Helheim

Helheim (altnordisch Helheimr), Reich der Toten, bewohnt und beherrscht von Hel, Tochter des Loki. Möglicherweise ist sie Namensgeberin für das englische Wort „hell“ (deutsch „Hölle“). Übersetzt bedeutet Hel so viel wie „versteckt, verborgen“ (vergl. das Verb „verhehlen“). Allerdings war unseren Ahnen der Begriff „Hölle“ in dieser christlichen Interpretation wohl eher unbekannt. Die tollkühnen Krieger kamen als Einherjer (altnord. „der allein Kämpfende“, „ehrenvoll Gefallener“) zu Odin nach Walhalla oder zu Freya nach Folkwang. Die an Krankheit oder Altersschwäche, also den „Strohtod“ Gestorbenen, gingen hingegen zur Hel. Damit war Hel vielleicht nicht so glanz- und ruhmvoll wie Odins oder Freyas goldene Hallen, aber eine Hölle der Pein und Bestrafung war es eben auch nicht.

Helheim wird von einem Fluss namens Gjöll umgeben, über den die goldene Brücke Gjallarbrú führt, die wiederum von der jungfräulichen Riesin Modgudr bewacht wird. Der Hund Garm haust in der Höhle Gnipahellir (deutsch: überhängende Höhle) und bewacht von dort das Tor zu Hels Reich und empfängt die die Neuankömmlinge mit lautem Gebell.

Hels Wohnsitz in Helheim nennt sich Eljudnir (Elend) und ihr Tisch heißt Hungr (Hunger), ihr Messer Sultr (Verschmachtung) und ihre Türschwelle Fallandaforad (fallende Gefahr). Ihr Bett heißt Kor (Sarg) und ihr Bettvorhang Blikjandabol (blinkendes Unheil). Die Magd Ganglot (Trägtritt) und der Knecht Ganglati (Langsamtritt) bedienen sie.

Einerseits ist Helheim trostlos und düster, andererseits auch ein lebendiger und wärmender Ort.
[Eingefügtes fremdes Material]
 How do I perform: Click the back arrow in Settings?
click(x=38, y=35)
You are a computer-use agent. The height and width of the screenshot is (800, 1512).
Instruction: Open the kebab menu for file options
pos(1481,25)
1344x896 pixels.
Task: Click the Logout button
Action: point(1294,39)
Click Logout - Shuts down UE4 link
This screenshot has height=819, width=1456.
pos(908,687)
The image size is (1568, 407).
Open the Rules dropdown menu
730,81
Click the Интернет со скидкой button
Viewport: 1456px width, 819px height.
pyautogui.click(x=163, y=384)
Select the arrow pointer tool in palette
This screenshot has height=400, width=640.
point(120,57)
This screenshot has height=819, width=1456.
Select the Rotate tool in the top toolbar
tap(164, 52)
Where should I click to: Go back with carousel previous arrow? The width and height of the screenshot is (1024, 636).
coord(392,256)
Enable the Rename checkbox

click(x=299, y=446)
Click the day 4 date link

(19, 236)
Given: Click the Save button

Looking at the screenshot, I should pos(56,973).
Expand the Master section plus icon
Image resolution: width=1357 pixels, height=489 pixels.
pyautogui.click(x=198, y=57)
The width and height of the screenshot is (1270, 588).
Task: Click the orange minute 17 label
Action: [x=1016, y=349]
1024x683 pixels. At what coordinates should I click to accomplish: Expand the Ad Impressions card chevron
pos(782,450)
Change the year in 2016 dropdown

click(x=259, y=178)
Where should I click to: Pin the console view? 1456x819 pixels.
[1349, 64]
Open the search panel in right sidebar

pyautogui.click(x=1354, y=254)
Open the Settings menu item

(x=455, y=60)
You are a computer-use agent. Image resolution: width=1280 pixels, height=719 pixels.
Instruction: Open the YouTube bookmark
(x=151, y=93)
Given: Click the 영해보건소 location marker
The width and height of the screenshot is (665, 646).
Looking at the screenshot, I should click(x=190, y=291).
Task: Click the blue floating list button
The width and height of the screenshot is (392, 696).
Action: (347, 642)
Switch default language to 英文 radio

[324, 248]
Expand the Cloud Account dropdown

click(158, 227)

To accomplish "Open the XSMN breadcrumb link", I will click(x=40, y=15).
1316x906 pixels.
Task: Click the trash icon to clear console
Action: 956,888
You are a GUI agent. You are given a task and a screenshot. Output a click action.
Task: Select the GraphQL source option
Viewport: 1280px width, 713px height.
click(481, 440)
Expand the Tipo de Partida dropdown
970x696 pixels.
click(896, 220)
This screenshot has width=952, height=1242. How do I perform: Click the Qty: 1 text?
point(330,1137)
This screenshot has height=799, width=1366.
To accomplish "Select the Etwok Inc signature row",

Verbrecher, wie Räuber, Mörder und Betrüger, aber auch Lügner werden dort Hunger, Kälte und Schmerzen leiden. Hel ist allerdings nicht nur kalt und grausam, sondern auch gerecht. Nett und liebenswert den einen, unerbittlich und grausam den anderen gegenüber. Somit vereint sie scheinbare Gegensätze in sich, was sich auch in ihrem äußeren Erscheinungsbild widerspiegelt.

In spätisländischen Quellen werden unterschiedliche Beschreibungen von Hel gegeben und verschiedene Personen werden als mit Gegenständen begraben beschrieben, die ihre Reise zur Hel nach ihrem Tod erleichtern sollten. In der Edda wird Brynhyldrs Reise zur Hel nach ihrem Tod beschrieben und auch Odin besucht Hel mit seinem Pferd Sleipnir. Auch geht Balder nach seinem Tod zur Hel und sein Bruder Hermod reitet auf Sleipnir zu ihr, um ihn zu zurückzuholen.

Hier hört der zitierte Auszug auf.